Nice weather we're having, huh? Here in the kingdom of Malaria, everyday's forecast is rainy with a 100% chance of horror.

It wasn't always like this, though. Years ago, Malaria was a sunny land of farmers. Until the mysterious storm clouds rolled in and never left. They killed our crops, and our people became poor. And that's when King Malbert thought up a new way for us to make money, Evil Inventions.
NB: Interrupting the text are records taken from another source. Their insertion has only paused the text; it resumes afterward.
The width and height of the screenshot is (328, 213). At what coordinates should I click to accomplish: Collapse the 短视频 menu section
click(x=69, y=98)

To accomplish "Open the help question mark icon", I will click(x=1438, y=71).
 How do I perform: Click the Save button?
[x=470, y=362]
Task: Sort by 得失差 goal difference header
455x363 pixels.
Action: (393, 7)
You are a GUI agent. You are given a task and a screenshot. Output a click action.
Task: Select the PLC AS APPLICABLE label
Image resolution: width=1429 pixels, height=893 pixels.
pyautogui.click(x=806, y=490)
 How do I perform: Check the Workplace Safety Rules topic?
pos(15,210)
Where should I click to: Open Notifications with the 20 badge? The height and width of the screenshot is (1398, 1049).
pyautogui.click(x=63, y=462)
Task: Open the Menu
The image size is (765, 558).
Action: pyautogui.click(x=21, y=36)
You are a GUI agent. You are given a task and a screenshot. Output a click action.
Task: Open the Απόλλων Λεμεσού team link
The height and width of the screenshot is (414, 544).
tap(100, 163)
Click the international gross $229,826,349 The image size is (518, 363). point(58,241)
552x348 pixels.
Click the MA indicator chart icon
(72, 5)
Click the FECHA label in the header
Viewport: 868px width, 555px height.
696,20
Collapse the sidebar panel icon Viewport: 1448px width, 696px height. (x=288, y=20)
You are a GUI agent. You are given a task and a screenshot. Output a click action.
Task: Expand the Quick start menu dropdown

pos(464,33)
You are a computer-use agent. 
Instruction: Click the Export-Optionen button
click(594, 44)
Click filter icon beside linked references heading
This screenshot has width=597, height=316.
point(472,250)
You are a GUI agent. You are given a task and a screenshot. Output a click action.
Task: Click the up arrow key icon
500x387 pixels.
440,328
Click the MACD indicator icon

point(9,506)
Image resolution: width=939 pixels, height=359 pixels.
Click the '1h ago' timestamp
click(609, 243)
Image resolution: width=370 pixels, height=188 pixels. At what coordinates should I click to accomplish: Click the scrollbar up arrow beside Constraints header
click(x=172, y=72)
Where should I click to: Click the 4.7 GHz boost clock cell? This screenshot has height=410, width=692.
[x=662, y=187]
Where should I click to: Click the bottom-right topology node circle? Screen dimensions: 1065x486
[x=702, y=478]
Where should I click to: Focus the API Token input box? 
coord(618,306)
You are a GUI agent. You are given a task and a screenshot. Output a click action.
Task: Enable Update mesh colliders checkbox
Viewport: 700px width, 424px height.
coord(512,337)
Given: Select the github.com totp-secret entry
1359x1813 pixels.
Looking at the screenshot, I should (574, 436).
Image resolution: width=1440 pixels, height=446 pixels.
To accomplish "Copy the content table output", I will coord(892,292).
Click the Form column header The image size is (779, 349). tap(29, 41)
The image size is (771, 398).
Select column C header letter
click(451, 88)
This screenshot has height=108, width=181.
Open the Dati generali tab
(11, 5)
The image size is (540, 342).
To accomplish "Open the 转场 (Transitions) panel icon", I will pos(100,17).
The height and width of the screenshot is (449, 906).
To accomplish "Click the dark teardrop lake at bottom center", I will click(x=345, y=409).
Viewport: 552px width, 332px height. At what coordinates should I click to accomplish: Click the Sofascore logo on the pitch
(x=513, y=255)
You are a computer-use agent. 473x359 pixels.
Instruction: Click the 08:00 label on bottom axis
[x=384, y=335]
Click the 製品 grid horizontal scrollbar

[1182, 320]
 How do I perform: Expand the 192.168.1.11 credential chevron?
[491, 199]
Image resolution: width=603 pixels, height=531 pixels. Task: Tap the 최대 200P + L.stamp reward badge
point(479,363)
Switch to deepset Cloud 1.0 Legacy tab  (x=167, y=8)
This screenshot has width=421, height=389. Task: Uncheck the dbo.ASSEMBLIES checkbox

The kind that crush you, kill you, bring you back to life, then kill you again, way worse. We invent them, and the world pays us not to unleash them. Oh, It's a great gig, especially if you're an Evil Scientist. Fame, fortune, a rent-free castle in the hills. They get it all. They're the top of the heap.

"Igor! Pull the switch!" Said Dr. Holzwurm. "Yes, Master!" slurred Holzwurm Igor.

IGOR:

And the bottom of the heap? Those are the poor slobs like me, born with a hunch on our back, Igors. Actually, that Igor's not me.

"Igor! Pull the switch!" Yelled Dr. Herzschlag. "Yes, master" slurred his Igor.

IGOR:

No, no, no, that's not me, either.

A person with a hunchback was then walking through the cemetery pushing a wheelbarrow.

IGOR:

That's me. See? I look nothing like those other guys, much better-looking. Anyway, all Igors are forced to serve Evil Scientists. Our life is a permanent graveyard shift.

But I never wanted to be an Igor. I always wanted to be an Evil Scientist. Unfortunately, the hunch on my back was a one-way ticket to Igor School. I majored in Talking With a Slur and graduated with a Yes Masters Degree. Then, it was off to find a job.

"Hi, I'm here about the "Igor Wanted" and. My name's Igor. Well, of course it is. I've got a hunch on my back. What's my name gonna be? Kevin?" Igor said to the interviewer and laughed at the end.

IGOR:

They didn't appreciate my creative style. But eventually, I landed a job for Dr. Glickenstein.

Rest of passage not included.